GIVEN RECORDS
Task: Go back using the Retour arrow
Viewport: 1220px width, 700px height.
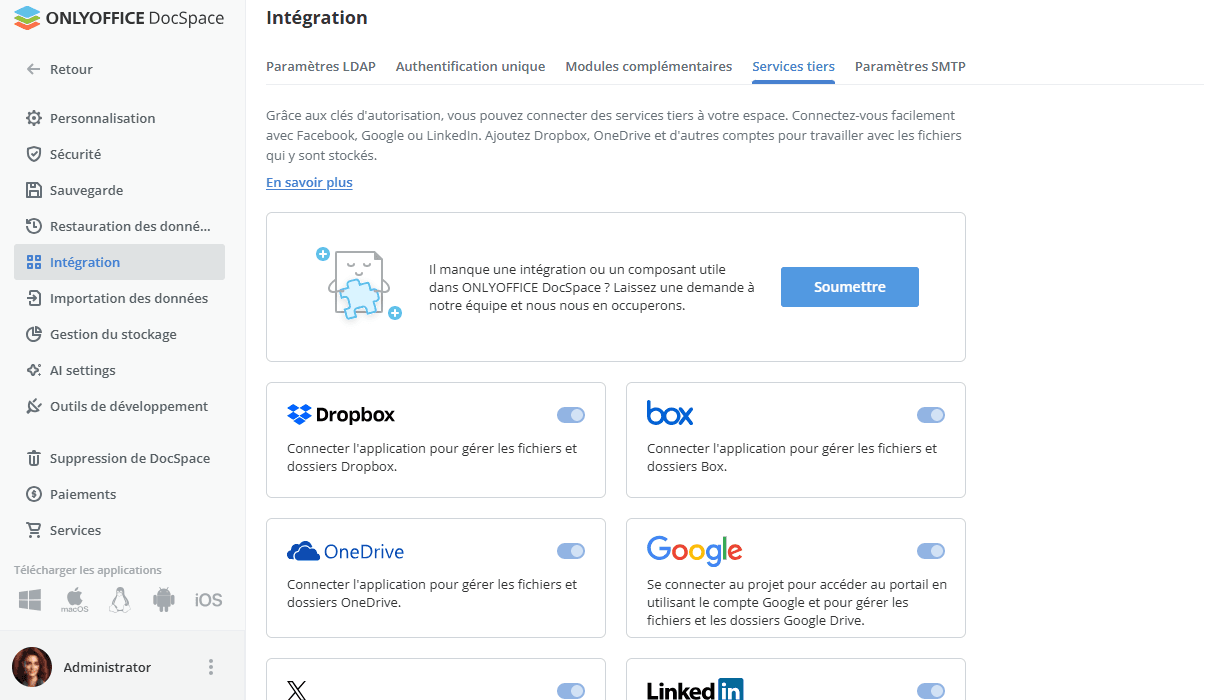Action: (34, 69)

==

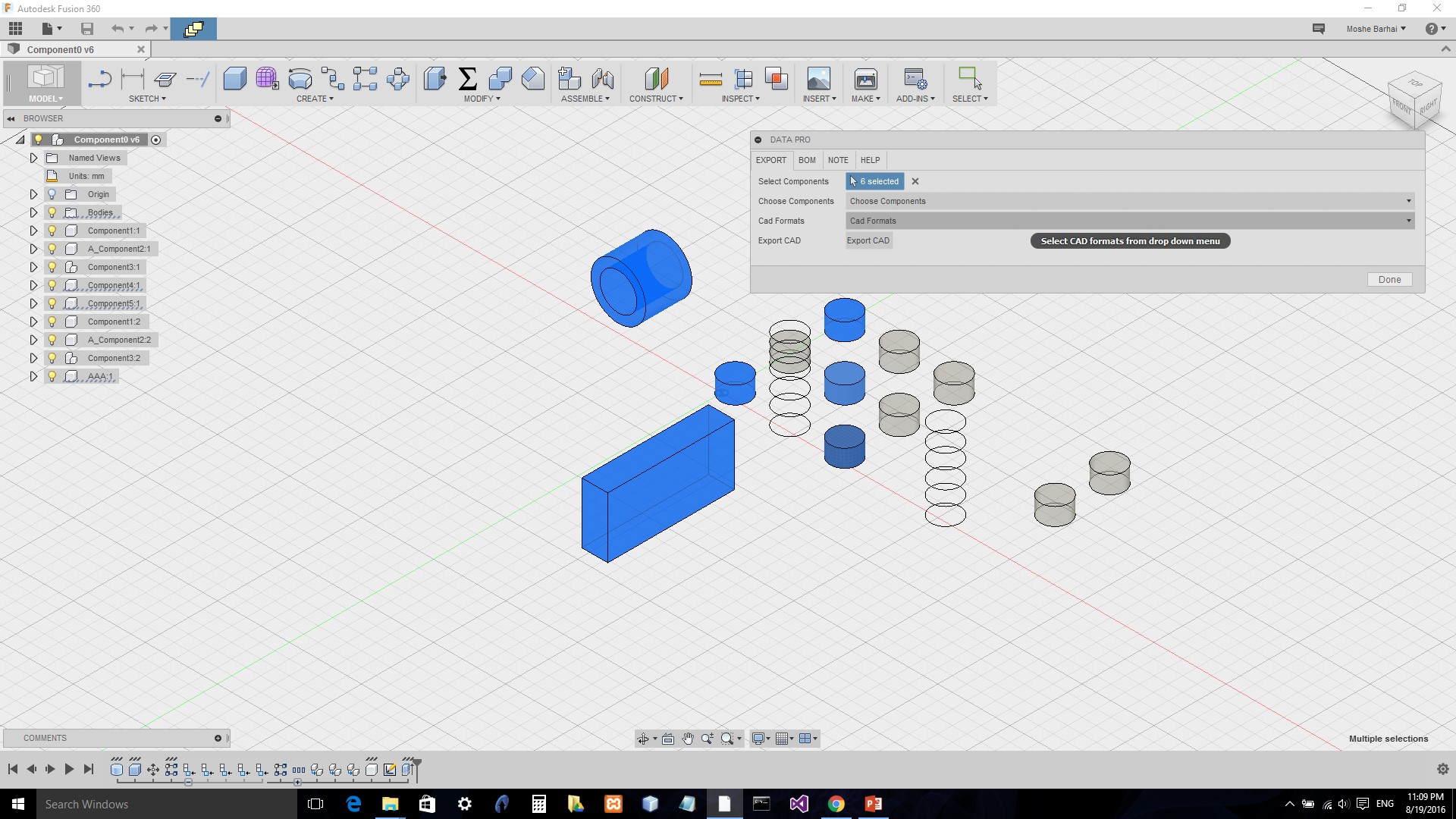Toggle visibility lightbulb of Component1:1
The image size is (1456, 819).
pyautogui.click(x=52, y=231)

==

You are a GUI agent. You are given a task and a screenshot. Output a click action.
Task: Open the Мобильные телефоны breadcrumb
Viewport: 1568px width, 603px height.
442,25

DIRECTIVE
Copy the data above from the line containing "Task: Go back using the Retour arrow" down to the line containing "Action: (34, 69)", switching "arrow" to "button" and keeping everything else the same. Leave the pictures out of your answer.

RESULT OF THE TASK
Task: Go back using the Retour button
Viewport: 1220px width, 700px height.
Action: (34, 69)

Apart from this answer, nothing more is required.